I see academisation as a way out of nationally negotiated pay and conditions and as a way to undermine local authorities who are not Tory.
http://schoolsweek.co.uk/academy-ceo-pay-how-the-biggest-trusts-stack-up/
..all of that tax payers' money without any democratic control.
I've done a few conversions from a legal perspective.
Just to be clear, it can be fantastically expensive to convert to academy status if it's a PPP/PFI school, since funders want to due diligence it, meaning you've got three sets of lawyers (minimum) to pay (authority, contractor, banks).
The actual conversions are relatively straight forward from a legals perspective, but highly lucrative.
It also passes some risk back to the authority which I'm not completely sure they are best placed to manage. I'm keen to see how this all ends up in the next 10 years.

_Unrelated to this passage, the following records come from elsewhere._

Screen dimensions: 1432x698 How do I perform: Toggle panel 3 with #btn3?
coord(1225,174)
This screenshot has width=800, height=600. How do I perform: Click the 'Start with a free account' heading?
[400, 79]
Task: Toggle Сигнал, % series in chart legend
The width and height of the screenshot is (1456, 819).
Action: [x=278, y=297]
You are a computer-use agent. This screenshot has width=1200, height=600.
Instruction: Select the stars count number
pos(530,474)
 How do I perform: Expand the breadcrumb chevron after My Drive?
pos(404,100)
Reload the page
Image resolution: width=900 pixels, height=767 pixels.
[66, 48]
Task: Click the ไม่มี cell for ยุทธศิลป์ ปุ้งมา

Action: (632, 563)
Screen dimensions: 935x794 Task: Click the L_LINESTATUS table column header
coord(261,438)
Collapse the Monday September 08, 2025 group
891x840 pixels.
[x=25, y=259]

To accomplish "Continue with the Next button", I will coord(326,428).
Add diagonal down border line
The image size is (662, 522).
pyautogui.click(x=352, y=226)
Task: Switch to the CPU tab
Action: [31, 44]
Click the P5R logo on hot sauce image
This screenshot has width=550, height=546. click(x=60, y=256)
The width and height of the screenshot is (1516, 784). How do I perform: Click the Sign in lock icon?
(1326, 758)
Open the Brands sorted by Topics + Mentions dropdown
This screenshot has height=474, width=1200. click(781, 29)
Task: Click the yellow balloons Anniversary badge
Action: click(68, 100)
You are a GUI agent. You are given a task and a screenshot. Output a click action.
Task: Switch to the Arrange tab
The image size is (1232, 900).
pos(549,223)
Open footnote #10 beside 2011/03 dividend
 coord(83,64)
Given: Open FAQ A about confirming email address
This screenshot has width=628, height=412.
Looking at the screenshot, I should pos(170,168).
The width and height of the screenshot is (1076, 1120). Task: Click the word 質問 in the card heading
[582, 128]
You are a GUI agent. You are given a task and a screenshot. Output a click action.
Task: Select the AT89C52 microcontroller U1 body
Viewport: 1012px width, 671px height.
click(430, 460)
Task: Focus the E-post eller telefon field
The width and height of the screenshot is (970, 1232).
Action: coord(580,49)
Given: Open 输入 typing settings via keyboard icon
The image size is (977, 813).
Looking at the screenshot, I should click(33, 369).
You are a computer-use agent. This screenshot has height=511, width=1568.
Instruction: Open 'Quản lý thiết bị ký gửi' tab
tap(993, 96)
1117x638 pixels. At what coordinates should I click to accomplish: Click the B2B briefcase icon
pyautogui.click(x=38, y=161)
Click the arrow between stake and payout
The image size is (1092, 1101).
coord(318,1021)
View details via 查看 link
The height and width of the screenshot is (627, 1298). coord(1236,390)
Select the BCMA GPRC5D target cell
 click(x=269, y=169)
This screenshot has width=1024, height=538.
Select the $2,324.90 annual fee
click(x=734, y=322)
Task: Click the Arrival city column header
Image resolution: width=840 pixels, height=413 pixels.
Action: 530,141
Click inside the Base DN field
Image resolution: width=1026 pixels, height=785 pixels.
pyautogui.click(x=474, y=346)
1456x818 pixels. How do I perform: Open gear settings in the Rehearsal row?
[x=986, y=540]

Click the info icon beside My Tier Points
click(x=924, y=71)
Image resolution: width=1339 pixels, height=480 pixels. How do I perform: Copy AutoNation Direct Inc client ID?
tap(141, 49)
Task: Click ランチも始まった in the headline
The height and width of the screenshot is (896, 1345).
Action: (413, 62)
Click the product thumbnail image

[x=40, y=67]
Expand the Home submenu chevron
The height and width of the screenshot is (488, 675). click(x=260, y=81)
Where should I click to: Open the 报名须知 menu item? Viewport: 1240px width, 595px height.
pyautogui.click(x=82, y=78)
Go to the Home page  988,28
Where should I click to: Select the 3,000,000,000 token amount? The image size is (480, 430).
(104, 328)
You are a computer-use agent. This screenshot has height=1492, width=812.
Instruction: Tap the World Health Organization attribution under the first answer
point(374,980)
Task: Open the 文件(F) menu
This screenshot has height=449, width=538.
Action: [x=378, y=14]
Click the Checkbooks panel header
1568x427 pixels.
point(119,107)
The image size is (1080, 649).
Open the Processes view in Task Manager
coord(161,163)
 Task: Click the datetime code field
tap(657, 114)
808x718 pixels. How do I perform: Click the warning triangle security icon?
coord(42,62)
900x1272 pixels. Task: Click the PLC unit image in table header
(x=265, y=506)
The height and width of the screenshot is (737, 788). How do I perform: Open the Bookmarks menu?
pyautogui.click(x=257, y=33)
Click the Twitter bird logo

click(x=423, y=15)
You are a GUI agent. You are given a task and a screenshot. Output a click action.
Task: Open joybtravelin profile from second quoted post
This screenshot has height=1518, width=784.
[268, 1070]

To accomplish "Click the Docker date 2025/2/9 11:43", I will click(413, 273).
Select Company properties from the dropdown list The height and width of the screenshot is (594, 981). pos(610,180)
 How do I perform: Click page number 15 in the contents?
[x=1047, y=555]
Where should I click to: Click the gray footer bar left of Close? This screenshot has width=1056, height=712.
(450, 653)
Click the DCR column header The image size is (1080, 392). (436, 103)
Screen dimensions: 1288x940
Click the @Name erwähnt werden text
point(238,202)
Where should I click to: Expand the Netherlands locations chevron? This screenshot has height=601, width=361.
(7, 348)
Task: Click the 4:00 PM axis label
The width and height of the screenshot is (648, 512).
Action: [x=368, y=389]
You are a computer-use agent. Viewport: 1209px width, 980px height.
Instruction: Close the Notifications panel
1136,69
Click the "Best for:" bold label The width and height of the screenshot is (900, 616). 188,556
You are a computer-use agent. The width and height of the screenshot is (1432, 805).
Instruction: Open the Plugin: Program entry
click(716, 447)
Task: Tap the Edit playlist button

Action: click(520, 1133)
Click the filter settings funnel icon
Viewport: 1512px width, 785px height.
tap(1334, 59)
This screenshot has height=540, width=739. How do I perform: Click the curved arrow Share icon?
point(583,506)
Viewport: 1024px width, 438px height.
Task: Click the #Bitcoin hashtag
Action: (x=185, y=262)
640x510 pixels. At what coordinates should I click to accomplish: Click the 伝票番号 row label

Follow the money: http://anotherangryvoice.blogspot.co.uk/2014/01/michael-gove-ideological-vandalism.html
My old school (in David Cameron's constituency) went from 'outstanding' to 'special measures' and talks were started to force it to become an academy. In July this year Ofsted graded the school as 'good' once more.
Meanwhile, the academy sponsors pulled because the school needs a chunk of money spending on maintenance. To me, that just shouts 'all we care about is profit'.
What a surprise :/
Doesn't the evidence from Sweden - who have had academies longer - show that it is waste of money?
I do find it hard to believe that having finance etc done in house is more cheaper than it being done by the county council.
Instinctively it would seem not, but then that depends how inefficient the county council is. I'm certainly not generally in favour, but as I mentioned above I'm convinced we could get better value for the IT by doing it in house than paying the council for their services (internet access pricing is a complete rip off, but we're locked in).
Yeah but like you said its about individual cc's or providers. IT is shit in schools because they cant afford it.
One of Academies main purposes is to allow a really bad schools to be "reset". I.E. new management, bring in a super head to get things rolling and set up systems them pass it on down the line, get rid of bad teachers reshuffle the rest, refurbish the buildings e.t.c. This is one of the reason there is the stats of "vastly improved" academies, because so many of them before had were failing schools, good normal comps don't become academies!
This is just the tories following their idealism of getting the private sector more involved. The public will except the company boss whose only revenue stream is government work earning £500k but not a LEA boss in charge of the equivalent system. Very odd.
The school system up here is completely unrecognisable from darn sarf, And long may it continue.
Yup, we've found entirely different ways from England to f@ck it up.
Academies have same admissions criteria dont they? Not sure what your point is.
Actually I think they are allowed to select a certain proportion of students based on their 'specialism' or on faith - will try to find a link. There have also been stories of academies using 'soft' techniques to select, e.g. lengthy, wordy admissions forms or social events for prospective parents - ways of ensuring they only get the nice middle class families to apply.
It's ideological, pure and simple. Privatisation of the education system. And there's no evidence that turning into an academy boosts school performance any more than the local authority putting in extra investment, e.g. if a school falls into 'special measures'. My mum recently took slightly early retirement because her (good-performing) school was being bullied into a joint academy with a neighbouring, poor-performing school, against the wishes of the staff, governors and parents, and she'd simply had enough of the government's interference.